Bu ilaçların hiçbir faydasını görmedim. Şu an yemek yiyemiyorum. Sadece meyve suyu tarzı bir şeyler içiyorum. Süt içiyorum. Bağırsaklarım sürekli gaz üretiyor. Sürekli geğirme yoluyla gaz çıkarıyorum. Geceleri bağırsaklarım düğümleniyor ve krizlere giriyorum. Acil butonuna bir defa bastım. Gardiyan şimdi nasılsın dedi ve hiçbir şey yapmadan gitti. Ömer bey ben yetim büyüdüm. Ben kimya öğretmeniyim. Hacettepe Üniversitesinde kimya eğitimi alanında doktoramı yaptım ve Ağustos 2018’de diplomamı aldım. Ben bu rahatsızlığımdan dolayı daha fazla hayatta kalamayacağım. Mahkememe dilekçe yazıp mazeretlerimi ilettim. Hiçbir cevabi yazı gelmedi.

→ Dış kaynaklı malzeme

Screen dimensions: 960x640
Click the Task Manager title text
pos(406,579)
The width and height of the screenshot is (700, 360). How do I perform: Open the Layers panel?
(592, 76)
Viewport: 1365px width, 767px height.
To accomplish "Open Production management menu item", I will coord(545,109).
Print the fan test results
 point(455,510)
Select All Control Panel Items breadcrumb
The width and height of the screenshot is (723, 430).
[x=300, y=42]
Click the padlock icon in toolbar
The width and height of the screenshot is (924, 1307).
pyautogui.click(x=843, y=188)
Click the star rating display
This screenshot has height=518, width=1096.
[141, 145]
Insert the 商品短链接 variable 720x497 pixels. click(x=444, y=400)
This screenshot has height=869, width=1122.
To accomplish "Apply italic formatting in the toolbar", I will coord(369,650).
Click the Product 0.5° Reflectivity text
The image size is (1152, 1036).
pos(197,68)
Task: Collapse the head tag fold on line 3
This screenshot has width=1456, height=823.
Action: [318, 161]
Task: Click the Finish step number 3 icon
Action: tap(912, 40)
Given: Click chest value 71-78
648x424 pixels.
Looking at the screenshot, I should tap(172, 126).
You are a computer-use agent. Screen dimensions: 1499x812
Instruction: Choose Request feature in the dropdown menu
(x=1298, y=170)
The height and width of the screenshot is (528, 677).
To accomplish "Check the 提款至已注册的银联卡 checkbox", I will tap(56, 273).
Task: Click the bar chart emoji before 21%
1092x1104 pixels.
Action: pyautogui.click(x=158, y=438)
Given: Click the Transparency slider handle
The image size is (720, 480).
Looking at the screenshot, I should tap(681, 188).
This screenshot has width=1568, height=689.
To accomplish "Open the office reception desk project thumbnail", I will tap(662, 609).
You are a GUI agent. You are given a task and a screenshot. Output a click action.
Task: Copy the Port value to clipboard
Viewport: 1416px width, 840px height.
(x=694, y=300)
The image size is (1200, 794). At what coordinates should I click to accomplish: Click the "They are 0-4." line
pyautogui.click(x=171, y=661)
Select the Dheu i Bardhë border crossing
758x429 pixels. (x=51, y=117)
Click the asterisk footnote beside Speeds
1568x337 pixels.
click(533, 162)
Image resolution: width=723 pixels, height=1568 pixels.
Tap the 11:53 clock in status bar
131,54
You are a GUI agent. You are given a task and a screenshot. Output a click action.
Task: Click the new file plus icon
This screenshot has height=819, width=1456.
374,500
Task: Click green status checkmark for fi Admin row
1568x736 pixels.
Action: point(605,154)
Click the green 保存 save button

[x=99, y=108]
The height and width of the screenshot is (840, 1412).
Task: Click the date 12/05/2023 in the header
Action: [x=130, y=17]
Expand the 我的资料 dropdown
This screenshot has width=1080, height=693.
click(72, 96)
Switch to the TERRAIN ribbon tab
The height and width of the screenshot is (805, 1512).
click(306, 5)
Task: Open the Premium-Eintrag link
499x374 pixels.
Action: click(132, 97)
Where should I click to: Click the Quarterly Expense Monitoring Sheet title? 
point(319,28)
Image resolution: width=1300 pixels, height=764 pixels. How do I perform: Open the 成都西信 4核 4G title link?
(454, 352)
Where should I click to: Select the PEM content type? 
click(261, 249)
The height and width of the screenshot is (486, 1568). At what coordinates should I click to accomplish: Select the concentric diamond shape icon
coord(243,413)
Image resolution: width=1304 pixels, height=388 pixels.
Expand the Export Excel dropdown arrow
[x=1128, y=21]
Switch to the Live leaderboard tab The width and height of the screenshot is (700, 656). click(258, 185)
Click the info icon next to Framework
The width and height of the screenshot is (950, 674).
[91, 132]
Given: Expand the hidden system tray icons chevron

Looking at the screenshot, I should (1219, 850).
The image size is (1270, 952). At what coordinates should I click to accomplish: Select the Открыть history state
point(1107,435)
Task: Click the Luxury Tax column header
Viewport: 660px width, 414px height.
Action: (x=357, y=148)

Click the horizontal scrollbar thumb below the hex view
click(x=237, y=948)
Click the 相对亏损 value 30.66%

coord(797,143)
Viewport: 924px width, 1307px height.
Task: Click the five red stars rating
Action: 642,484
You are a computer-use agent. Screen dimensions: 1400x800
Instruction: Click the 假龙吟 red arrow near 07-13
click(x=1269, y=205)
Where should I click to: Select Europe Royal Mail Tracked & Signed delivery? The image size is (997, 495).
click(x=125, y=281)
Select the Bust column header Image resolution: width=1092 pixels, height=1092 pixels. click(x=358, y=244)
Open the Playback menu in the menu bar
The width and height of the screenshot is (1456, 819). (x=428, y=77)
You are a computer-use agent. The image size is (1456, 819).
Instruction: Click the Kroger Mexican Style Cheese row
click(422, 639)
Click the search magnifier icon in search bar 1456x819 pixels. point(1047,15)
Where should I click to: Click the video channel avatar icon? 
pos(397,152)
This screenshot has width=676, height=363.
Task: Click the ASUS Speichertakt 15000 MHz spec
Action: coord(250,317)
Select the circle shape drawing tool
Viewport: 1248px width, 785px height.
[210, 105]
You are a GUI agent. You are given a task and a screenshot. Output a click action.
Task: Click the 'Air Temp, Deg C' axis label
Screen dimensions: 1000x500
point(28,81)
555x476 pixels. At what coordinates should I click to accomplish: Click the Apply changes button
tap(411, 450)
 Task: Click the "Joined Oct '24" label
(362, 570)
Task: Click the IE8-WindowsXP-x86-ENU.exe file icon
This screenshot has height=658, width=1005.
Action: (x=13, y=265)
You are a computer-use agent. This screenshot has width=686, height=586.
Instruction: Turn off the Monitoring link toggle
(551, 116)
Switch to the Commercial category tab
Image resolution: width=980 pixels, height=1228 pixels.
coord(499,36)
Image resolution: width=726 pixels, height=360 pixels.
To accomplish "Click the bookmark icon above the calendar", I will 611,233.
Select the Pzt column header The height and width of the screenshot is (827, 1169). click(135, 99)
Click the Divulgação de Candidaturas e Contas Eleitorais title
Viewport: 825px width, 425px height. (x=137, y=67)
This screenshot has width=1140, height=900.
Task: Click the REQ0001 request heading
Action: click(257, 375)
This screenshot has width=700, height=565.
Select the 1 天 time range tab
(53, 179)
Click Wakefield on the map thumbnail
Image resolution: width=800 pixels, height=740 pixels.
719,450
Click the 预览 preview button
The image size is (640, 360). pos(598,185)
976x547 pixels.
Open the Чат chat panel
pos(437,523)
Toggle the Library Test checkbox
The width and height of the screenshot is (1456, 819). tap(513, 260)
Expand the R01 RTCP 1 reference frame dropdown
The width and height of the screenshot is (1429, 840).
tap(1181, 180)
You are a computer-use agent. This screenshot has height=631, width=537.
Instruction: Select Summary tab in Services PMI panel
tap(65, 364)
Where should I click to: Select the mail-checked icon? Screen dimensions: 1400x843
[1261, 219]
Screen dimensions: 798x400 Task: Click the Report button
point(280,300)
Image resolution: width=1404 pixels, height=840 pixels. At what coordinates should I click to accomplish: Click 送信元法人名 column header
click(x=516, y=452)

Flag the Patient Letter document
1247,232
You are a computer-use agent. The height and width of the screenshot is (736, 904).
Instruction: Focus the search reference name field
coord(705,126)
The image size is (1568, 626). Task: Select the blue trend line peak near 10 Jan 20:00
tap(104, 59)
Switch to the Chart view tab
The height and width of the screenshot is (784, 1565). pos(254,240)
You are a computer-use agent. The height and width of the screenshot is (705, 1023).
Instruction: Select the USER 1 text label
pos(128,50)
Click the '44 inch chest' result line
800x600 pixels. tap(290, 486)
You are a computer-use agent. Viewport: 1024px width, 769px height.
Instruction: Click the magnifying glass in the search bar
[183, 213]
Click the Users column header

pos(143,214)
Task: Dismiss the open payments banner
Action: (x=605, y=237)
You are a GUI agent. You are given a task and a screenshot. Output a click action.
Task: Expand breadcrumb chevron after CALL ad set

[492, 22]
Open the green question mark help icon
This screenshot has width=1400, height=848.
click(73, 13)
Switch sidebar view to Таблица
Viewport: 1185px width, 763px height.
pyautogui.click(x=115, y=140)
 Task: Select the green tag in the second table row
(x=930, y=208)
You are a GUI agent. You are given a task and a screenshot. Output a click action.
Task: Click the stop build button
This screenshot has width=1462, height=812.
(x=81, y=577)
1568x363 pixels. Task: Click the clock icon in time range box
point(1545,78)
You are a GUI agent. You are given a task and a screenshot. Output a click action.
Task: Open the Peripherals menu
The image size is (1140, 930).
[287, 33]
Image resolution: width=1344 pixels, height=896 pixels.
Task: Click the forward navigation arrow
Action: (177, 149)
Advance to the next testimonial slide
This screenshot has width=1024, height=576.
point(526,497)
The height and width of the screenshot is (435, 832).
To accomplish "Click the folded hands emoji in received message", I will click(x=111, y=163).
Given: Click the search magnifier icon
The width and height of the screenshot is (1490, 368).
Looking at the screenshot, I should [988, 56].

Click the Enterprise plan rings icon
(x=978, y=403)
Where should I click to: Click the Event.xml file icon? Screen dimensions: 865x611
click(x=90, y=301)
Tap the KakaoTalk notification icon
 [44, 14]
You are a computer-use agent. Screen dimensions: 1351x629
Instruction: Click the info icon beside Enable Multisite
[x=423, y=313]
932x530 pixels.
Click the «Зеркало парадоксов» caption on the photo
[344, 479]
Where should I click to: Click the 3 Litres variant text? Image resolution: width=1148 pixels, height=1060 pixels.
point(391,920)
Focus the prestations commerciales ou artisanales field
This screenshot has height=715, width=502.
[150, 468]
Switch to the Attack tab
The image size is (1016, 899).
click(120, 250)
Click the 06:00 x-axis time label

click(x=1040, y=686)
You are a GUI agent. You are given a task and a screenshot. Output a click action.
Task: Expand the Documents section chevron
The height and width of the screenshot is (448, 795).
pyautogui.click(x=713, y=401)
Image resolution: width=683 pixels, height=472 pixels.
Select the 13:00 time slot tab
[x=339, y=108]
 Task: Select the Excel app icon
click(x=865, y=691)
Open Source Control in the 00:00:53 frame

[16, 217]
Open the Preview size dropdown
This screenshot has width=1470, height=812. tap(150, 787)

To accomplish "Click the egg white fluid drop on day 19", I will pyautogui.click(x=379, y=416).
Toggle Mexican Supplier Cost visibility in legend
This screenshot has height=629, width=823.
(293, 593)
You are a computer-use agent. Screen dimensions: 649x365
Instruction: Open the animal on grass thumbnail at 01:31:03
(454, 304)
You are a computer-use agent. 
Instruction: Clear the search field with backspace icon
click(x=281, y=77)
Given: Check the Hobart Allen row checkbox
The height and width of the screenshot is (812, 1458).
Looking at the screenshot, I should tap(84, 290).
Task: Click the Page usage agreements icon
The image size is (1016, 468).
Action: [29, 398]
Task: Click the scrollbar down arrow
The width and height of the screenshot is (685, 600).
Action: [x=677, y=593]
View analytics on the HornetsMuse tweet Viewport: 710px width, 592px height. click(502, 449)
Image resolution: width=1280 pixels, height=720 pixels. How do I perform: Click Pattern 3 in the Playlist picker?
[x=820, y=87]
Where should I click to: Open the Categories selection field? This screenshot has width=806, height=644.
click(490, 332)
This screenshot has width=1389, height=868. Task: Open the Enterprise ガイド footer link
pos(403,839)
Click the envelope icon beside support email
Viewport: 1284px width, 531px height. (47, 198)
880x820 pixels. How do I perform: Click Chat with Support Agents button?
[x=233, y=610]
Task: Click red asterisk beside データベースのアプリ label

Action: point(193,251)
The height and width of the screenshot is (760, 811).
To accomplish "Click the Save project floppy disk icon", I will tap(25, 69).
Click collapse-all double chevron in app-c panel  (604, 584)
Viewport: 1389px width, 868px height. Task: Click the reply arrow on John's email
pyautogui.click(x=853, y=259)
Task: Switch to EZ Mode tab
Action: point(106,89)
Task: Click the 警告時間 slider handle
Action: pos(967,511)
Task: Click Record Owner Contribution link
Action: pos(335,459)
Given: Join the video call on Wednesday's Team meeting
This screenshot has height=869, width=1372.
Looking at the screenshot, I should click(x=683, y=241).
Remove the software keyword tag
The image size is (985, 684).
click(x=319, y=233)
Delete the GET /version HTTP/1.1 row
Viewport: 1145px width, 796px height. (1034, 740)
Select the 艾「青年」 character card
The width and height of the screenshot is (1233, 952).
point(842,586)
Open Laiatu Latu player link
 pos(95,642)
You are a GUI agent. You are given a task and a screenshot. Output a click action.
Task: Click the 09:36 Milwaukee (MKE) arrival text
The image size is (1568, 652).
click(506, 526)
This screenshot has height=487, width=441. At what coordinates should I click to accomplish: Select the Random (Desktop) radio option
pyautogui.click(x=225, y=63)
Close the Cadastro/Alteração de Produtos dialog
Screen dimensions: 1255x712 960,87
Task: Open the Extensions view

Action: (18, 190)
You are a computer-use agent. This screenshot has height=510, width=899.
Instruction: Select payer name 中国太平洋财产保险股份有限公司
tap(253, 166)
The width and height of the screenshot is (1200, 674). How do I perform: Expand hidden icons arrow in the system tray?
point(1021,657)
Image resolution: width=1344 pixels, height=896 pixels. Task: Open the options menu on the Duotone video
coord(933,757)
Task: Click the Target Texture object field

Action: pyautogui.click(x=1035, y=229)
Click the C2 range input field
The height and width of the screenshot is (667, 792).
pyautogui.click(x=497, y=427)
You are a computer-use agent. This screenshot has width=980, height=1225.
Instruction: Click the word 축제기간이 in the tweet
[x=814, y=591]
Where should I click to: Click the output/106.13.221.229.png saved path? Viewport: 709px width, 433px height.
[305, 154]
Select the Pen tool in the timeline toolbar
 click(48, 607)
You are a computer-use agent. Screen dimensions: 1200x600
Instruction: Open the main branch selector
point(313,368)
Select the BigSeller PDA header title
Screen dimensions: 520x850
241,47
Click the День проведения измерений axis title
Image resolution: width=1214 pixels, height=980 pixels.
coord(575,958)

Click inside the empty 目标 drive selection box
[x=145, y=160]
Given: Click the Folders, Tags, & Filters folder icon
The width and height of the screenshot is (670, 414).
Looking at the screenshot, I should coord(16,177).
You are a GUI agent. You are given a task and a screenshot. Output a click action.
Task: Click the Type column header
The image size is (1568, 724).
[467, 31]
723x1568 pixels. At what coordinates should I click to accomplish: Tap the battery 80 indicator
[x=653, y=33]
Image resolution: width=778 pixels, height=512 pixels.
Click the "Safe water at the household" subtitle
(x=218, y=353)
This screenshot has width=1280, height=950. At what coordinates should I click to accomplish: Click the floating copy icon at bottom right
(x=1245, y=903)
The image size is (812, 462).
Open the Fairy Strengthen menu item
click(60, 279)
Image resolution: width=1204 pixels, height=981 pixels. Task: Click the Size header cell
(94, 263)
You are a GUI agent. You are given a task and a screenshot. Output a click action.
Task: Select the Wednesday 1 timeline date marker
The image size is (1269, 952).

Ömer bey burada ölüyorum, sesimi kimseye duyuramıyorum. Üç çocuğum da yetim büyüsünler istemiyorum. Tedavimi ev ortamında yapmak istiyorum. Her türlü adli tedbirlere razıyım. Adli kontrol, ev hapsi hepsine razıyım. Ne olursunuz sesimi duyurun. Sizi Mazlumder Başkanı olduğunuzdan beri medyadan takip ediyordum. Vekil olduğunuzda da mağdur insanların sesini duyurduğunu görmüştüm. Benim ilk duruşmam 13.06.2019 günü yapılacak. Ben o zamana kadar hayatta kalamam. Ben ölüyorum. Son çare olarak size mektup yazayım dedim.
Bu mektup sizlere ulaşır mı bilmiyorum. Şimdiden gösterdiğiniz ilgiden dolayı Allah razı olsun. Allah’a emanet olsun. Benim babam vefat etti ve yetim büyüdüm, babasızlığı çok iyi bilirim. Benim üç yavrum babasız büyümesin.”